ANOVA: ANalysis Of VAriance between groups

ANOVA:
ANalysis Of VAriance between groups

You might guess that the size of maple leaves depends on the location of the trees. For example, that maple leaves under the shade of tall oaks are smaller than the maple leaves from trees in the prairie and that maple leaves from trees in median strips of parking lots are smaller still. To test this hypothesis you collect several (say 7) groups of 10 maple leaves from different locations. Group A is from under the shade of tall oaks; group B is from the prairie; group C from median strips of parking lots, etc. Most likely you would find that the groups are broadly similar, for example, the range between the smallest and the largest leaves of group A probably includes a large fraction of the leaves in each group. Of course, in detail, each group is probably different: has slightly different highs, lows, and hence it is likely that each group has a different average (mean) size. Can we take this difference in average size as evidence that the groups in fact are different (and perhaps that location causes that difference)?
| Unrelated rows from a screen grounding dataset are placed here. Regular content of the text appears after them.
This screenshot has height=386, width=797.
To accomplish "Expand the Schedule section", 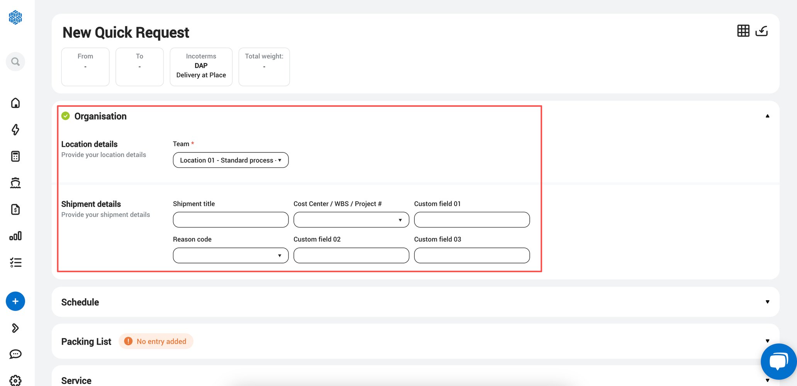I will pos(768,302).
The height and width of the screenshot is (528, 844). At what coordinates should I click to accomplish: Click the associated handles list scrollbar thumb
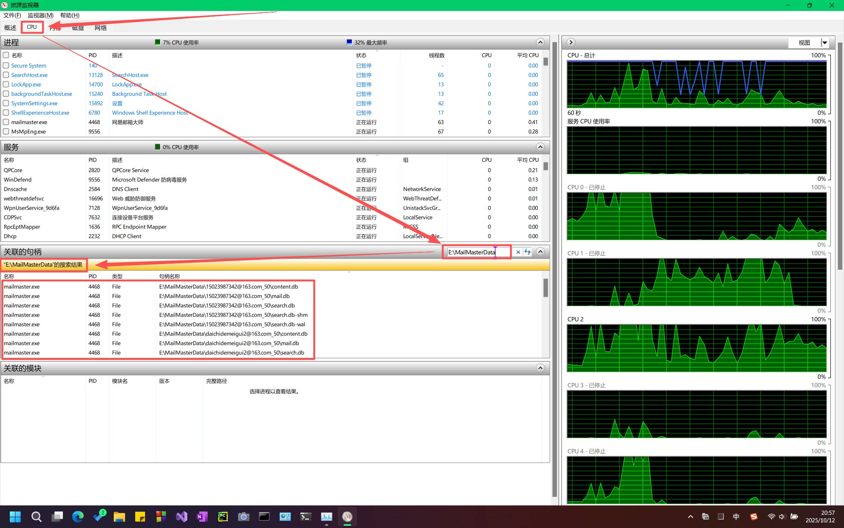click(545, 288)
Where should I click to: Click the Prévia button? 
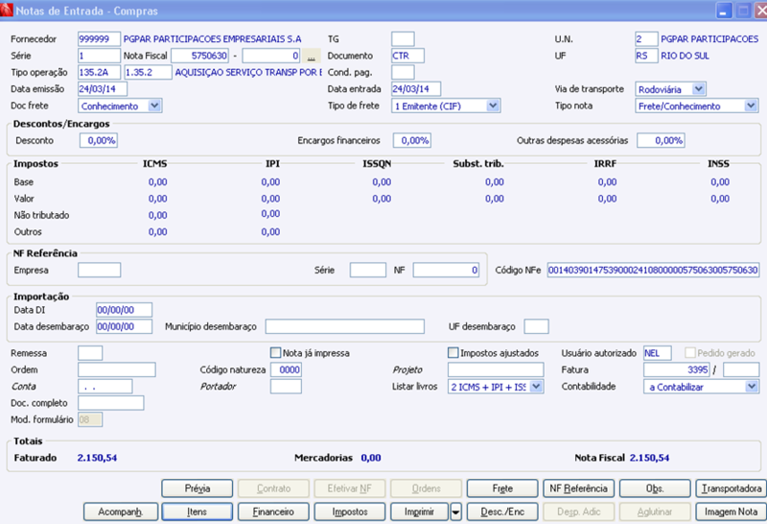pyautogui.click(x=197, y=488)
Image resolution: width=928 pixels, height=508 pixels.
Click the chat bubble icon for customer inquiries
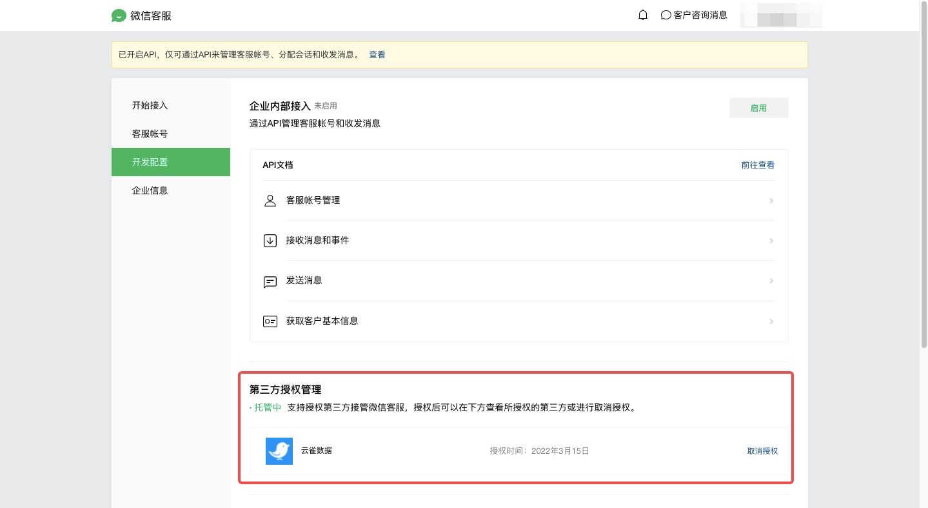click(666, 15)
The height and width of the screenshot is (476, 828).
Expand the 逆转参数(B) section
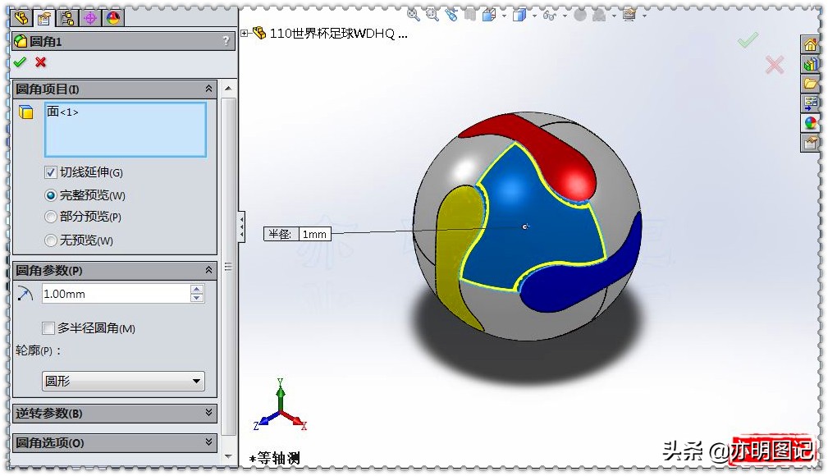coord(115,414)
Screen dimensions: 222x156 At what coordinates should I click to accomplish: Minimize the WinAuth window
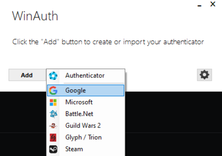tap(199, 5)
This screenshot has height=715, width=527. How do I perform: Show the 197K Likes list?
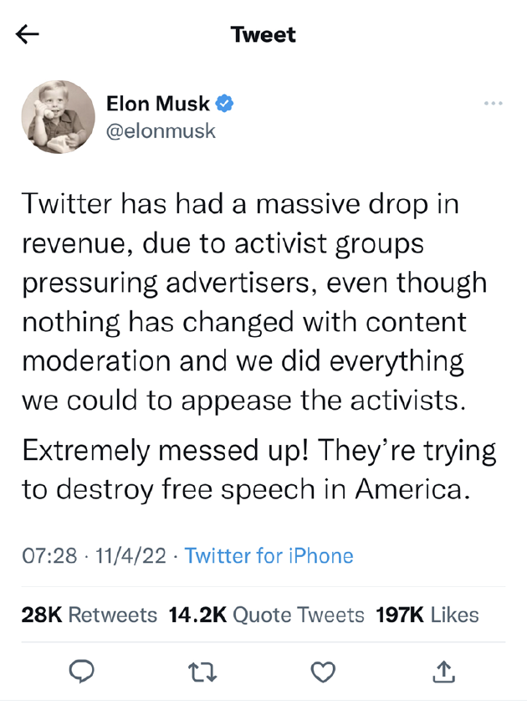[x=427, y=615]
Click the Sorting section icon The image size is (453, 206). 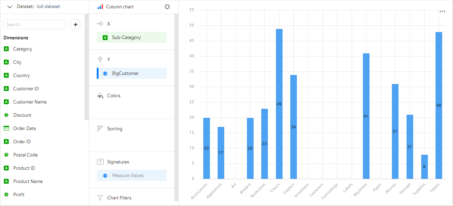tap(100, 129)
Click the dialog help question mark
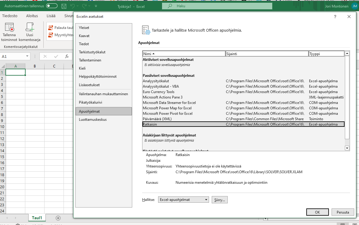The height and width of the screenshot is (225, 359). 335,17
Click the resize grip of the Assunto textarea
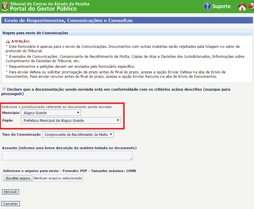 click(x=131, y=159)
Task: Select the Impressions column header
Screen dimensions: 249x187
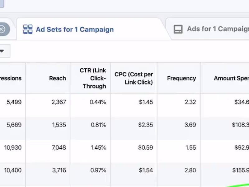Action: click(x=11, y=78)
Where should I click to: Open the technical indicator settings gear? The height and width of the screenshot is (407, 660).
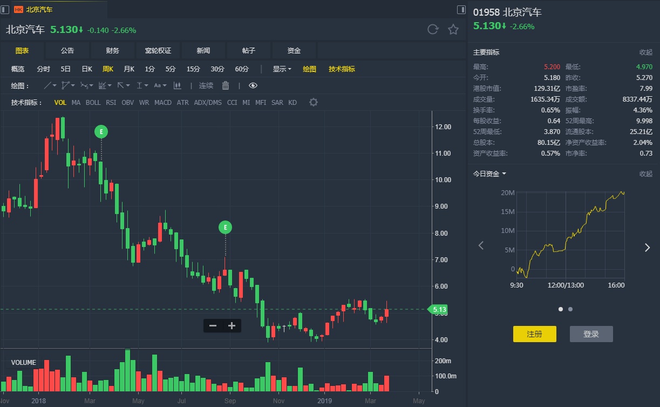314,102
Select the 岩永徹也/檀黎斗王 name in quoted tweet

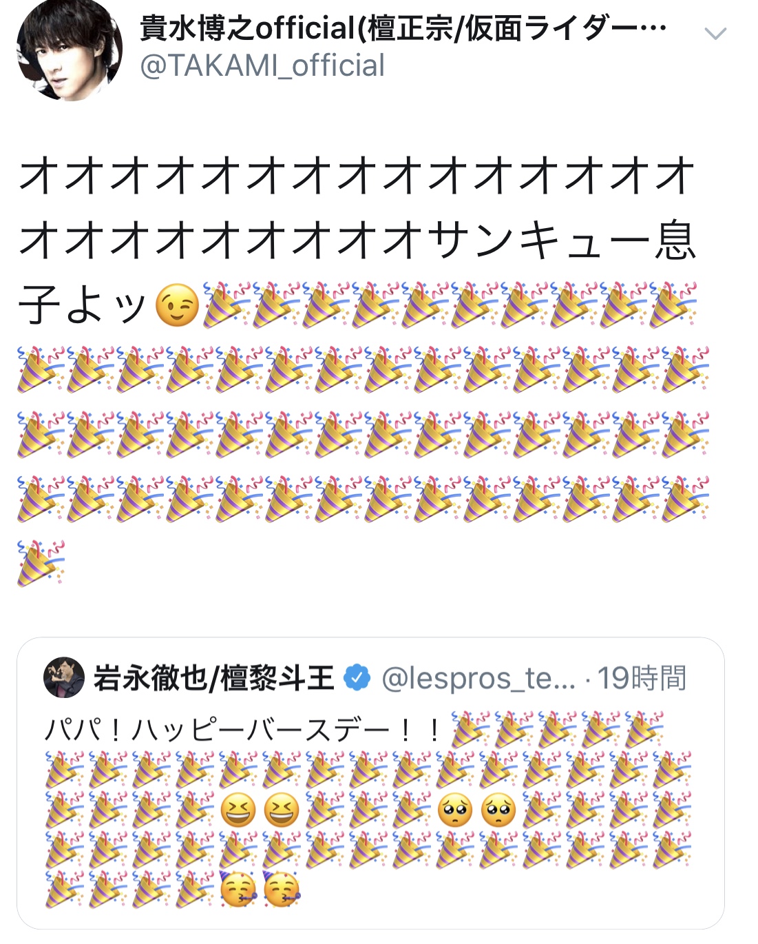(213, 678)
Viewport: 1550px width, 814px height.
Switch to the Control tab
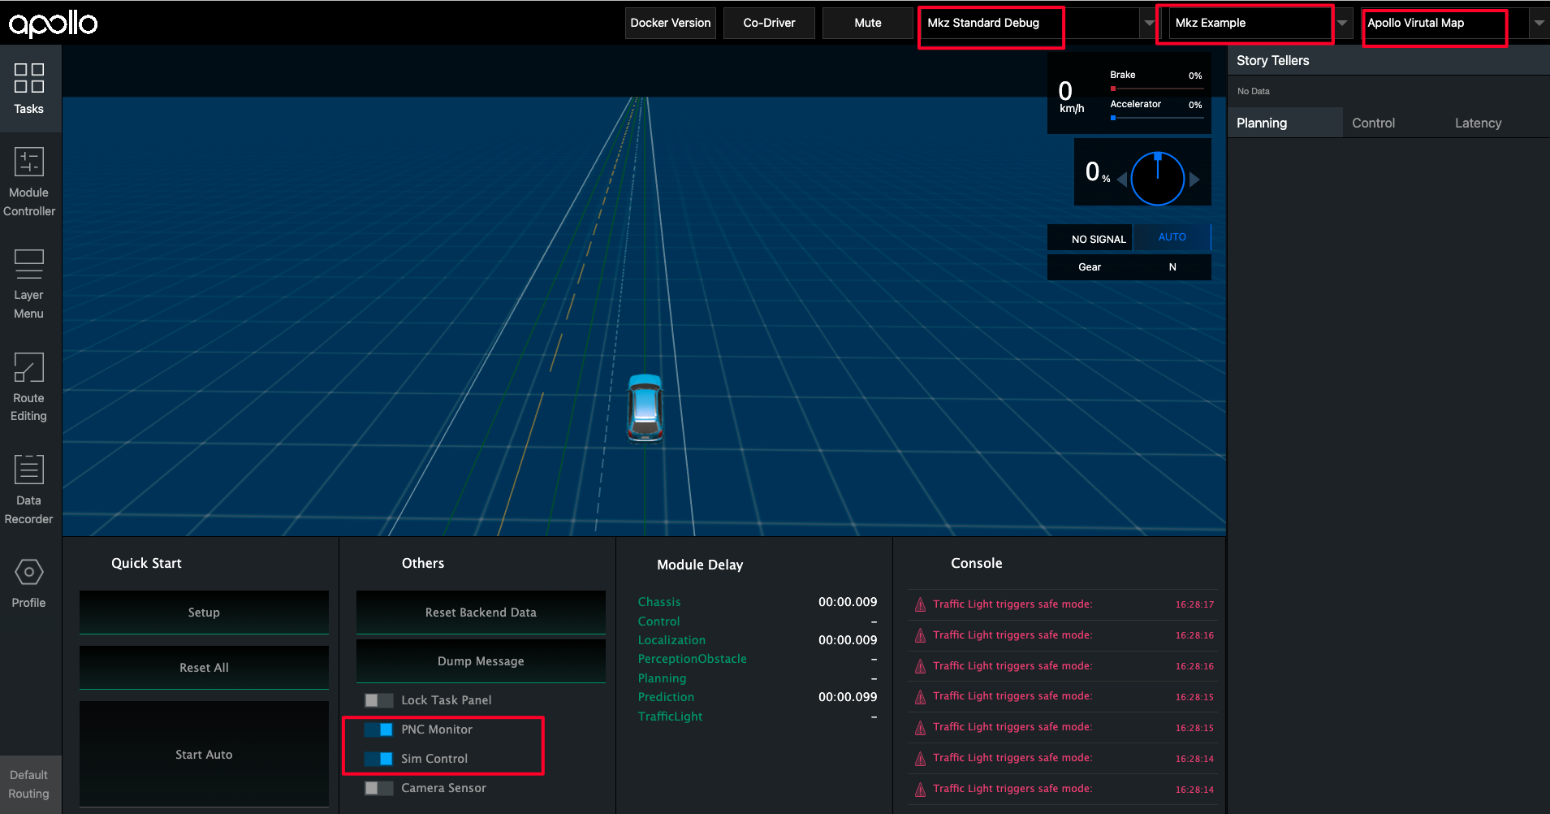pyautogui.click(x=1373, y=123)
Note that even if there is not a "real" effect of location on leaf-size (the null hypothesis), the groups are likely to have different average leaf-sizes. The likely range of variation of the averages if our location-effect hypothesis is wrong, and the null hypothesis is correct, is given by the standard deviation of the estimated means:

sdev /N^½

where sdev is the standard deviation of the size of all the leaves and N (10 in our example) is the number of leaves in a group. Thus if we treat the collection of the 7 group means as data and find the standard deviation of those means and it is "significantly" larger than the above, we have evidence that the null hypothesis is not correct and instead location has an effect. This is to say that if some (or several) group's average leaf-size is "unusually" large or small, it is unlikely to be just "chance".

The comparison between the actual variation of the group averages and that expected from the above formula is is expressed in terms of the F ratio:

F=(found variation of the group averages)/(expected variation of the group averages)

Thus if the null hypothesis is correct we expect F to be about 1, whereas "large" F indicates a location effect. How big should F be before we reject the null hypothesis? P reports the significance level.

In terms of the details of the ANOVA test, note that the number of degrees of freedom ("d.f.") for the numerator (found variation of group averages) is one less than the number of groups (6); the number of degrees of freedom for the denominator (so called "error" or variation within groups or expected variation) is the total number of leaves minus the total number of groups (63). The F ratio can be computed from the ratio of the mean sum of squared deviations of each group's mean from the overall mean [weighted by the size of the group] ("Mean Square" for "between") and the mean sum of the squared deviations of each item from that item's group mean ("Mean Square" for "error"). In the previous sentence mean means dividing the total "Sum of Squares" by the number of degrees of freedom.

Why not just use the t-test?

The t-test tells us if the variation between two groups is "significant". Why not just do t-tests for all the pairs of locations, thus finding, for example, that leaves from median strips are significantly smaller than leaves from the prairie, whereas shade/prairie and shade/median strips are not significantly different. Multiple t-tests are not the answer because as the number of groups grows, the number of needed pair comparisons grows quickly. For 7 groups there are 21 pairs. If we test 21 pairs we should not be surprised to observe things that happen only 5% of the time. Thus in 21 pairings, a P=.05 for one pair cannot be considered significant. ANOVA puts all the data into one number (F) and gives us one P for the null hypothesis.